Description: - Fixed a bug with memory format issue: When input is channels last 4d tensor that was produced as following ``` t = torch.ones(1, 3, 32, 32).contiguous(memory_format=torch.channels_last) t = t[0] t = t[None, ...] ``` upsampling will produce output with channels first memory format but our avx code does not take that into account. Here is a repro code to show that nightly is broken for this particular case: ```python import torch torch.manual_seed(0) input = torch.randint(0, 256, size=(1, 3, 256, 256), dtype=torch.uint8).contiguous(memory_format=torch.channels_last) input = input[0] input = input[None, ...] assert input.is_contiguous(memory_format=torch.channels_last) output = torch.nn.functional.interpolate(input, (224, 224), mode="bilinear", antialias=True) expected = torch.nn.functional.interpolate(input.float(), (224, 224), mode="bilinear", antialias=True) assert output.is_contiguous() assert expected.is_contiguous() torch.testing.assert_close(expected, output.float(), atol=1, rtol=1) # > # Traceback (most recent call last): # File "<stdin>", line 1, in <module> # File "/pytorch/torch/testing/_comparison.py", line 1511, in assert_close # raise error_metas[0].to_error(msg) # AssertionError: Tensor-likes are not close! # # Mismatched elements: 14120 / 150528 (9.4%) # Greatest absolute difference: 214.6112518310547 at index (0, 1, 152, 13) (up to 1 allowed) # Greatest relative difference: 17.005144119262695 at index (0, 2, 26, 2) (up to 1 allowed) ``` - Also renamed needs_unpacking by skip_unpacking Pull Request resolved: #100258 Approved by: https://github.com/NicolasHug
pytorch · May 4, 2023 · ff974cd · ff974cd
1 parent 9b3552e
commit ff974cd
Show file tree

Hide file tree

Showing 2 changed files with 40 additions and 17 deletions.

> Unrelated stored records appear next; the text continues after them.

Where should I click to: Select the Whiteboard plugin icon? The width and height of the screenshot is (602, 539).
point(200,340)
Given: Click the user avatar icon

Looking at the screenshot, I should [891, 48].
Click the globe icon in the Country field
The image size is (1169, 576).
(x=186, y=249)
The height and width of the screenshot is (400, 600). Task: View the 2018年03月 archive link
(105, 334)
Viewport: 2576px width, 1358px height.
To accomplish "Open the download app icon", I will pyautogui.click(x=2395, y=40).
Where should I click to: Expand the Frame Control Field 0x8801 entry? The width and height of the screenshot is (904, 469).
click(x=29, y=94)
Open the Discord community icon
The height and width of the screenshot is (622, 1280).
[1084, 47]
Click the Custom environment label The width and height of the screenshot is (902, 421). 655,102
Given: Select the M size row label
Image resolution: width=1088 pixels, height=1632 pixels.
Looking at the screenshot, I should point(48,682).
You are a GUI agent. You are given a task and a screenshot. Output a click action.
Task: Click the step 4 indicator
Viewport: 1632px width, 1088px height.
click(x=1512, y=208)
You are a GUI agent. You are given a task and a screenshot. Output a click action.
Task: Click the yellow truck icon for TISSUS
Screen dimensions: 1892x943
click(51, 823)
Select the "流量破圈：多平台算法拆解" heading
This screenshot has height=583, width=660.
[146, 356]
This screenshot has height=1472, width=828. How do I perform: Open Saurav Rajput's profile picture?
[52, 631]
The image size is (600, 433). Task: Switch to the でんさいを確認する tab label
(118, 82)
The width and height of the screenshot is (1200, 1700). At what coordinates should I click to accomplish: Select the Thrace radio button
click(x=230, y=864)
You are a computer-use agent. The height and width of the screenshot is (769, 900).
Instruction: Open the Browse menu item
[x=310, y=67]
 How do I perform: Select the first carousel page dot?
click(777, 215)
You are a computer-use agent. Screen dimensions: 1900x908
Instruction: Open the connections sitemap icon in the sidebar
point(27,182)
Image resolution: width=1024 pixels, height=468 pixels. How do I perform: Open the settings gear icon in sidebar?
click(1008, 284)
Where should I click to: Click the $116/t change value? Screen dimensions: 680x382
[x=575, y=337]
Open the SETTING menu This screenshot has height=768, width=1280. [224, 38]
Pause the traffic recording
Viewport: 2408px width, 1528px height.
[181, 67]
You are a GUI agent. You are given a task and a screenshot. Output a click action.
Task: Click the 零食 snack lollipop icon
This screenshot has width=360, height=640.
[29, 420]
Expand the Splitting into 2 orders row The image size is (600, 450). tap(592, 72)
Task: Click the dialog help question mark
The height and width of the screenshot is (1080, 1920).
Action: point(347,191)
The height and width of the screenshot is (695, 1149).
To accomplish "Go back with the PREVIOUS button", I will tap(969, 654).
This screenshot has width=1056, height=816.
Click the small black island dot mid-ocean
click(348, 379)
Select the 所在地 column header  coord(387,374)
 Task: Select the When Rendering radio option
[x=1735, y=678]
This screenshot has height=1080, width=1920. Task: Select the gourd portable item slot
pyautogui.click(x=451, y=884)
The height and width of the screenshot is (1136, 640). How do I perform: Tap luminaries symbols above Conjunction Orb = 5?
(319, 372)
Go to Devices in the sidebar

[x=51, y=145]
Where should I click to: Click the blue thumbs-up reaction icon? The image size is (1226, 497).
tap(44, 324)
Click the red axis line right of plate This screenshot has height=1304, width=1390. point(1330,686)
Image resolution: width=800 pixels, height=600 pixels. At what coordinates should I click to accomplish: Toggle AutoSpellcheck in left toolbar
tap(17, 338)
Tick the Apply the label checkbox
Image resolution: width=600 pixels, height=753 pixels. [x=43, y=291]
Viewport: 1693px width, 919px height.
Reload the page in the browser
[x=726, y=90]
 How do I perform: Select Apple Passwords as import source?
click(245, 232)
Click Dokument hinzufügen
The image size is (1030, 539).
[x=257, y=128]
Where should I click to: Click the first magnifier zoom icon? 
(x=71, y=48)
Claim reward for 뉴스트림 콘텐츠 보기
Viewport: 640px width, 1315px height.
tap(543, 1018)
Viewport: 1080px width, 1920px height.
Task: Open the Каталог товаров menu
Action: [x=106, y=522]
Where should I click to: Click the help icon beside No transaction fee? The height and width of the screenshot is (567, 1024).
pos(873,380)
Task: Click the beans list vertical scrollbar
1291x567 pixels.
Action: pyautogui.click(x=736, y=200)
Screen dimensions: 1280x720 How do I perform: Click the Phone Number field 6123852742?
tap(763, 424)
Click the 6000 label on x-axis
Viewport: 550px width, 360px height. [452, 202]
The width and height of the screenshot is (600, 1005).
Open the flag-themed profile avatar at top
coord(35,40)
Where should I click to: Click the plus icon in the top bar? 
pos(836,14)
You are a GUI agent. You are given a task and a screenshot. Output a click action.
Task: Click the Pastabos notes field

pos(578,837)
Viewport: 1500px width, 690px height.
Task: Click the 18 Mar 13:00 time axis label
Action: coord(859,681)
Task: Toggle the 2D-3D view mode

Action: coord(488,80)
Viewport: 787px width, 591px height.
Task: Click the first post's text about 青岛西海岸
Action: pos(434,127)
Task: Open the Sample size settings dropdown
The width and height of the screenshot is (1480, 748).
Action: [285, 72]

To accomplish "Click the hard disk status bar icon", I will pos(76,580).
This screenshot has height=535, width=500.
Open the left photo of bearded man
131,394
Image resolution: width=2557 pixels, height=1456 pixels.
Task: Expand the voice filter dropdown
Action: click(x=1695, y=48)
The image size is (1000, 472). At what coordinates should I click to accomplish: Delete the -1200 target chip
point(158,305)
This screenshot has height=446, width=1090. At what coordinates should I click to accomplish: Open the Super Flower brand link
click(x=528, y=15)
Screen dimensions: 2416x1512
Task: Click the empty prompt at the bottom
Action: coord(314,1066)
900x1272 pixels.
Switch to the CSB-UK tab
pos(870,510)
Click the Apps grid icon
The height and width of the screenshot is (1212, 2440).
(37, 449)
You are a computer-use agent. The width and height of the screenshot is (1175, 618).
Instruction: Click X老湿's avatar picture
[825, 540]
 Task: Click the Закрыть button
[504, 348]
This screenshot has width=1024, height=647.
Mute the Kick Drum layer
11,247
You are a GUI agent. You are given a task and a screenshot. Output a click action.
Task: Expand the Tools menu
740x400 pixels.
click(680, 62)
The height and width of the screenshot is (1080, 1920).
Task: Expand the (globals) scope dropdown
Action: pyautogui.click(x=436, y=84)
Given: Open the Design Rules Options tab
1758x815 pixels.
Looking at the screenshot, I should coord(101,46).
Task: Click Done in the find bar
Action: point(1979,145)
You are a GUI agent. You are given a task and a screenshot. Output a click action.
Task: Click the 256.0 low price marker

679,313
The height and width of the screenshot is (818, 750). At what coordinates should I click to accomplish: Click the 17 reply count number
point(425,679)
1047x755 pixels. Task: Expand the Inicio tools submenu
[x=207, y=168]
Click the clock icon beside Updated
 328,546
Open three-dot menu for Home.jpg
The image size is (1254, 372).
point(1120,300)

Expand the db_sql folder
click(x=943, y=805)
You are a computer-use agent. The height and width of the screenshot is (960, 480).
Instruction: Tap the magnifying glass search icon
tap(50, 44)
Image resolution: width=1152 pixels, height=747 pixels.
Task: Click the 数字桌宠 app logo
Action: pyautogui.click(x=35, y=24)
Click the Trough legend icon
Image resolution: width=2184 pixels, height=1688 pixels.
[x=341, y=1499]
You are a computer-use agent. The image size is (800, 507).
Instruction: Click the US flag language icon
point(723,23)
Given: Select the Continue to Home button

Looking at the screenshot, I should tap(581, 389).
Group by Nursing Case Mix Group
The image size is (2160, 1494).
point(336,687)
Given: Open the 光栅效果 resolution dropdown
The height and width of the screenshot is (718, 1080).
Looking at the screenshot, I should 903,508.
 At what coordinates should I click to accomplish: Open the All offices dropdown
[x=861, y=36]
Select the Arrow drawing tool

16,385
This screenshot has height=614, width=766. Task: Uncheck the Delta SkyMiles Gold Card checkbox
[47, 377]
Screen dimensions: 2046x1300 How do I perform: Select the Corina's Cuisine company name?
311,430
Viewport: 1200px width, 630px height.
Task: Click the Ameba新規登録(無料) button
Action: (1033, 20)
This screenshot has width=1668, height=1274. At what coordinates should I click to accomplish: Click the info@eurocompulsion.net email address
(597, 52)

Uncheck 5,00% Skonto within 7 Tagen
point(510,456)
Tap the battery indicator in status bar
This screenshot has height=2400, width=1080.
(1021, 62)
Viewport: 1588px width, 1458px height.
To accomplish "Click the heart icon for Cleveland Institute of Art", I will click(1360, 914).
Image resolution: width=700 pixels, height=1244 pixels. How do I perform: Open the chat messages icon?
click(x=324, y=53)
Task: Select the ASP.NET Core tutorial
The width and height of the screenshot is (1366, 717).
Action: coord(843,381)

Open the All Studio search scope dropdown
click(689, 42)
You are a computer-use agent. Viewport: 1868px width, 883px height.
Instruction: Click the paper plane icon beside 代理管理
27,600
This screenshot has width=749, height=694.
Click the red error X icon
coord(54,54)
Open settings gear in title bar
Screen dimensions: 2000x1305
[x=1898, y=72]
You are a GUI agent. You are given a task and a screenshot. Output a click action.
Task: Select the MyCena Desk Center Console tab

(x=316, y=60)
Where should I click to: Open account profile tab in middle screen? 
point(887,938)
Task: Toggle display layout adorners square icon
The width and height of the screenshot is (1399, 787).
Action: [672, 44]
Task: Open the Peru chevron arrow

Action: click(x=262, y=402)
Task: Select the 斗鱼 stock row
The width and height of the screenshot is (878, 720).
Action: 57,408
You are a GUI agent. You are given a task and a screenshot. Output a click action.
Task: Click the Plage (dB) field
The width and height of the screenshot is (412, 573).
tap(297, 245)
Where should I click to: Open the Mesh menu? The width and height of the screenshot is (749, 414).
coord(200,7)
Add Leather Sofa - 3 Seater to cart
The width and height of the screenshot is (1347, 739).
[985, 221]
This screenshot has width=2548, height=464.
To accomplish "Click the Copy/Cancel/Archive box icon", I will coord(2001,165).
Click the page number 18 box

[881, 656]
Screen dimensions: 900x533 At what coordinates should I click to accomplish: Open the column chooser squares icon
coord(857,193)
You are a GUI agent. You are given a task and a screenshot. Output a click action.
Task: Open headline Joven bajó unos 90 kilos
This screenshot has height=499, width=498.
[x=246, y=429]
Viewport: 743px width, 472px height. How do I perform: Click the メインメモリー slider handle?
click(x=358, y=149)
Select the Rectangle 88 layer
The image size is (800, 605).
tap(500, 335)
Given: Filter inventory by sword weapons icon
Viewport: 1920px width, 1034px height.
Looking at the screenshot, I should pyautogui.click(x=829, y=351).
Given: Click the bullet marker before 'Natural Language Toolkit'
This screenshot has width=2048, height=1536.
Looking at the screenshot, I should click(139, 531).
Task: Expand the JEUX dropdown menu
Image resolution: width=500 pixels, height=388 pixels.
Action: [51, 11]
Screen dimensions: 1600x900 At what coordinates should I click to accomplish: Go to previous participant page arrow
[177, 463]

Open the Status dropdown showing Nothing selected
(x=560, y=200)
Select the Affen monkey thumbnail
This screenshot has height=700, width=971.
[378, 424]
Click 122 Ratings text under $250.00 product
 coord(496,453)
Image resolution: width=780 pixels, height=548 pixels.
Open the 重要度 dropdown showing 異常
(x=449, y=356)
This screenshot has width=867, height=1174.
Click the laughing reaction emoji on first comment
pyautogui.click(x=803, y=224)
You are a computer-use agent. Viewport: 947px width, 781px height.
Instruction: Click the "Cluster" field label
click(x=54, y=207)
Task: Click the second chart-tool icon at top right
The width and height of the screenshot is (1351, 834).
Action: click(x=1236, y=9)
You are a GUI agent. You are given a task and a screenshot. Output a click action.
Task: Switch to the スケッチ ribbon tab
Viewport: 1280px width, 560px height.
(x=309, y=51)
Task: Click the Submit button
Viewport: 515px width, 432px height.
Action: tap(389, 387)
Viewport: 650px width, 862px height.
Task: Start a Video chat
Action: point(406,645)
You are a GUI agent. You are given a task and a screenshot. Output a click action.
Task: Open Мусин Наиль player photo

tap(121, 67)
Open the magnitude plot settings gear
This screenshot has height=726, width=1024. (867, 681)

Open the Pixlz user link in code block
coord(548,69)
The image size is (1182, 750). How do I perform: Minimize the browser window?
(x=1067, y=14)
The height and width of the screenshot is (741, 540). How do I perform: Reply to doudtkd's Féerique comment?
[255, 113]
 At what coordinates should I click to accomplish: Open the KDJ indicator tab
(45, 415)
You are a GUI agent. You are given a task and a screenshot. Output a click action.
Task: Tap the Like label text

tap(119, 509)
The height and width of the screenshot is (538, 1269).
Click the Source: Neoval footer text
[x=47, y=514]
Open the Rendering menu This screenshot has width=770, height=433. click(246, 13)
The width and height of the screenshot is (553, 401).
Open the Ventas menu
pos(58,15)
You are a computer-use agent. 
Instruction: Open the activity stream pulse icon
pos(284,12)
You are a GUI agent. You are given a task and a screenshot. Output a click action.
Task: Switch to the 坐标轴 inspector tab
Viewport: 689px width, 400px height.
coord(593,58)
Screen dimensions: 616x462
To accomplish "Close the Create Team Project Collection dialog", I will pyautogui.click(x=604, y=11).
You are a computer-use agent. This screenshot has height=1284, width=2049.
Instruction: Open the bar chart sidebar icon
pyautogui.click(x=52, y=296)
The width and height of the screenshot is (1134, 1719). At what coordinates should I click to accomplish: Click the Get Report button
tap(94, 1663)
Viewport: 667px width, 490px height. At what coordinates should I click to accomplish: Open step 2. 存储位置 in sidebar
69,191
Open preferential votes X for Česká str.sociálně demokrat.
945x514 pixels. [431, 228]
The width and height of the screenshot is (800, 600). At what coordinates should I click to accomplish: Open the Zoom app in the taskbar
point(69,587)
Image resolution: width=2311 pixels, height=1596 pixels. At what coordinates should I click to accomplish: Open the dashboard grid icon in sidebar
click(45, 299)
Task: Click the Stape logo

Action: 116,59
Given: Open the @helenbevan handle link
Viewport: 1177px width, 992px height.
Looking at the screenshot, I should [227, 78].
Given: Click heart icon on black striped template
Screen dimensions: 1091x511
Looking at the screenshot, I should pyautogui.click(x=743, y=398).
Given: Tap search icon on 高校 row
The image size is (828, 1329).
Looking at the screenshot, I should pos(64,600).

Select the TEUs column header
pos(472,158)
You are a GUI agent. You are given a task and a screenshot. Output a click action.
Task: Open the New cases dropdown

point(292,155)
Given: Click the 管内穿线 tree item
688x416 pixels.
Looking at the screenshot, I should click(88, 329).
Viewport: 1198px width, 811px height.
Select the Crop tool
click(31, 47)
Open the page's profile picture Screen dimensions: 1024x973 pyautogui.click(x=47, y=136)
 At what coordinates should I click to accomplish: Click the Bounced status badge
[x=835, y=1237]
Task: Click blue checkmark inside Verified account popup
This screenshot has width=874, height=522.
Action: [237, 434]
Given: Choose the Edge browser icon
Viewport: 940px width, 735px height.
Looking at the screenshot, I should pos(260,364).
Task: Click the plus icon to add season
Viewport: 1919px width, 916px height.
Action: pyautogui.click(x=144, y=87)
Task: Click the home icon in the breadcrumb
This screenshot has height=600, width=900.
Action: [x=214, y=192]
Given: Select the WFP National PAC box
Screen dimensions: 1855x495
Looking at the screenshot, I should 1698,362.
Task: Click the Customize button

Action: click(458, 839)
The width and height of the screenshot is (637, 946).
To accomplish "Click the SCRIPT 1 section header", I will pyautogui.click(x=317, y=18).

diff --git a/aten/src/ATen/native/cpu/UpSampleKernelAVXAntialias.h b/aten/src/ATen/native/cpu/UpSampleKernelAVXAntialias.h
@@ -89,22 +89,24 @@ void pack_rgb(
     const at::Tensor& unpacked_tensor, // IN
     const at::Tensor& packed_tensor // OUT
 ) {
-  // Convert from unpacked channels last 4-channels tensor into original data layout.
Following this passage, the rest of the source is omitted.